También la psiquiatría y la bioquímica del presente nos hacen creer que el uso sistemático de las drogas presenta evidencias adicionales de que las fantasías, estados alucinatorios, sueños, visiones de santos o esquizofrenias avanzadas son diferentes expresiones de un mismo proceso fundamental, que tendría un origen bioquímico común. Se sospecha así que la esquizofrenia pueda ser producida por una sustancia tóxica en el cerebro. Esta teoría se encuentra con dificultades porque hasta la fecha, y tras años de experimentos científicos, no ha sido posible identificar la toxina, aun cuando se dispone de la nueva droga (LSD) que produce la esquizofrenia voluntaria.
Estudios hechos en los Estados Unidos, en las universidades de Portland y Berkeley, concluyen que el LSD dañaría los cromosomas y afectaría a la herencia. Sin embargo, la investigación se continúa por nuevos caminos que lleven a mayores cumbres en el apasionante camino de la droga, o en la revelación de su arquetipo. Se habla ya de un nuevo compuesto, derivado del RNA, la «píldora de la inteligencia», que acelera el proceso del conocimiento y hace al hombre igual a un computador (para no decir «igual a los dioses»). Esa píldora sería en sí misma toda una biblioteca; las bibliotecas del futuro estarán compuestas de frascos.
Los hippies y todos aquellos que usan la droga entre flores y amor, tal vez no sepan que ellos también encarnan el legendario arquetipo, aunque con menos gloria que en los tiempos clásicos. Flores y amor existieron en Grecia y en la lejana ciudad de Ur. Flores fueron las ofrendas presentadas por Quetzalcóatl. También la droga estuvo allí. La droga y el amor, como un intento de trascender los umbrales de la persona y recuperar una perdida y primigenia unidad. En el lamento de Bhartrihari, el místico y amante hindú, se expresa el dolor profundo de una separación cósmica: «Antaño tú y yo éramos uno. ¿Cómo ha llegado a suceder que ahora tú eres tú y yo soy yo?». El brebaje pone un bálsamo en la herida abierta en el costado de Adán, de cuyo sangrar profuso se origina la atomizada y dividida humanidad.
Sufíes y poetas árabes usan el brebaje, el vino, «que hace olvidar el presente y nos une a los siete mil años del pasado; porque mañana también será ayer».
Pero el brebaje, el vino, es un licor sagrado, que hay que beber con el corazón puro y orando, como recomienda Kahlil Gibran.
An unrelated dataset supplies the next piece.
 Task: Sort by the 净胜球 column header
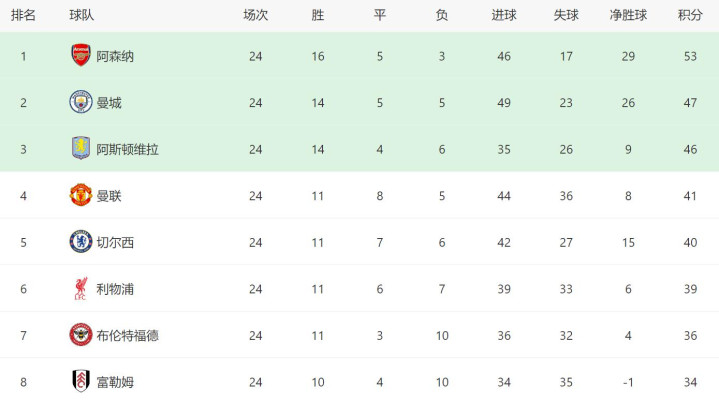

Es un medio que abre las compuertas y puede también disolver los límites.
Seguramente los hippies no saben que ellos son los trovadores del presente, reencarnados en un tiempo mecanicista.
La droga, el brebaje, es un sucedáneo, posiblemente un símbolo, quizás si de la gracia. Es usado en casi todas las leyendas de amor místico. Hay un brebaje en Romeo y Julieta. Pero es un brebaje que al final mata. Y lo hay en Tristán e Isolda. El licor mágico produce ese amor sin amor, donde se ama a la muerte y en la muerte a la propia alma; cuando, enloquecido de pasión sobrehumana, se busca la fusión con el opuesto más allá de las fronteras de esta vida.
Porque la droga no puede reemplazar los estadios logrados paso a paso por místicos y santos. Subir la montaña a pie o en funicular son dos cosas diferentes. El sentido es otro, el logro y el esfuerzo.
Es a esa sutil diferencia a la que se estaría refiriendo también Koestler en su libro El fantasma en la máquina, cuando relata las experiencias del investigador y neurocirujano canadiense, Penfield, quien excita determinadas zonas de la corteza cerebral de un paciente con electrodos y microcorrientes que producen reacciones prefijadas en los centros motores. Cuando la corriente obliga al paciente a mover una mano, Penfield le pregunta por qué la mueve. Y el paciente le responde: «No soy yo quien la mueve, es usted quien me hace moverla».